One year later: reflecting on life during COVID-19



As of March 12, 2021, 29,286,142 people have contracted coronavirus in the U.S., and 530,821 people have died. 19.3% of the U.S. population, and 22.1% of New Jersey’s, has received at least one dose of a coronavirus vaccine.

Madison Beekman and Liam Umbs

March 13, 2020, was the day all of our lives changed — though none of us realized it at the time. We were told that due to concerns over the spread of the novel coronavirus, school would be conducted virtually for the next two weeks. What we didn’t know was that a year later, virtual school would still be the new normal, and the pandemic overall would become devastating beyond imagination.

After the initial two-week announcement, it’s safe to say that we were excited. Shorter days, sleeping in and getting to stay in pajamas all day — what more could teenagers want? But as those two weeks progressed, it was evident that this was more serious than anyone had anticipated.

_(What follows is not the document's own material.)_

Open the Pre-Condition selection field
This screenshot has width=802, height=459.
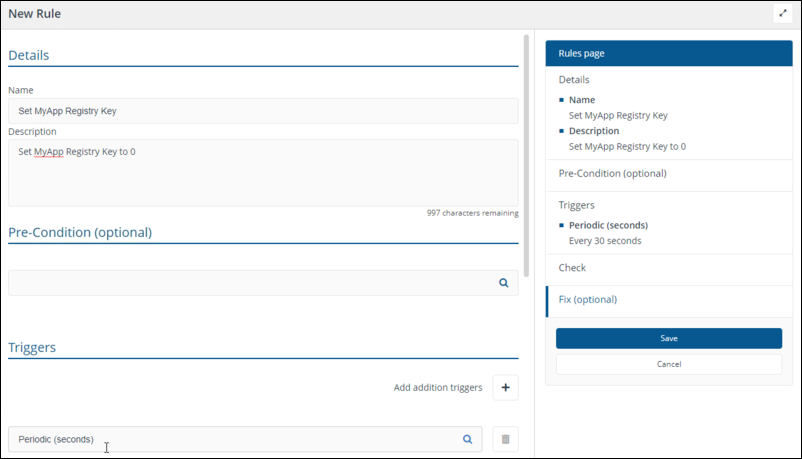250,283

Soon, those two weeks turned into a month, and even after Spring Break, there was hope that we’d be back in-person before the end of the year. But again, that wasn’t the case.

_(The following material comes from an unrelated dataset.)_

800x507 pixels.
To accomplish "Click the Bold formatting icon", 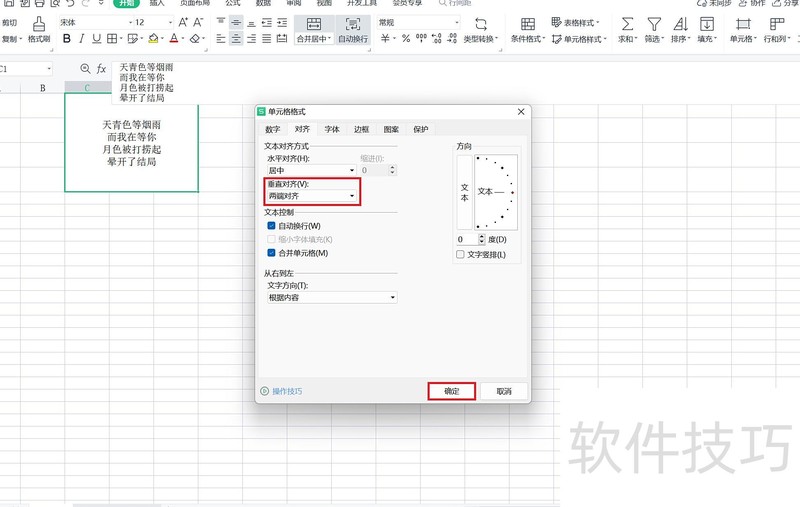I will pyautogui.click(x=67, y=39).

At this point, the so-called “new normal” of the pandemic had been developed, consisting of masks, social distancing and quarantining, all of which is now a significant part of daily life.

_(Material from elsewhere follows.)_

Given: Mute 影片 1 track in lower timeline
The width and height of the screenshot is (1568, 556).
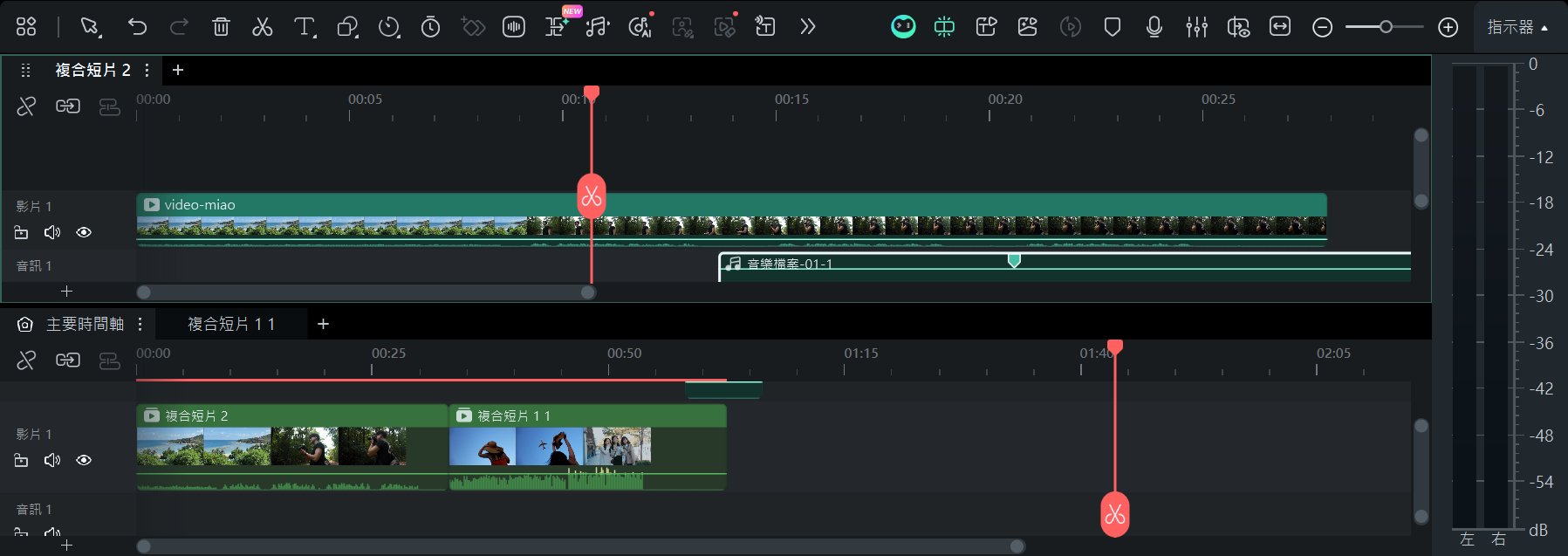Looking at the screenshot, I should click(52, 460).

And again, things started looking up over the summer as cases began to decline. There wasn’t a doubt in our minds that we’d be back in school by the fall. Yet, things took a turn for the worst once more, with the second wave of the pandemic resulting in record-high cases and deaths almost daily.

Due to staffing issues, MCVSD decided to postpone in-person learning for a month, until a hybrid schedule was able to be successfully implemented.

Even as cases spiked, everyone held onto the hope that 2021 would be a fresh start. As we said goodbye and good riddance to 2020, we’d hoped to be able to do the same to the pandemic. But, two and a half months in, we’re still here.

In light of everything, our world today isn’t much different from a year ago — only now we know the severity of the situation.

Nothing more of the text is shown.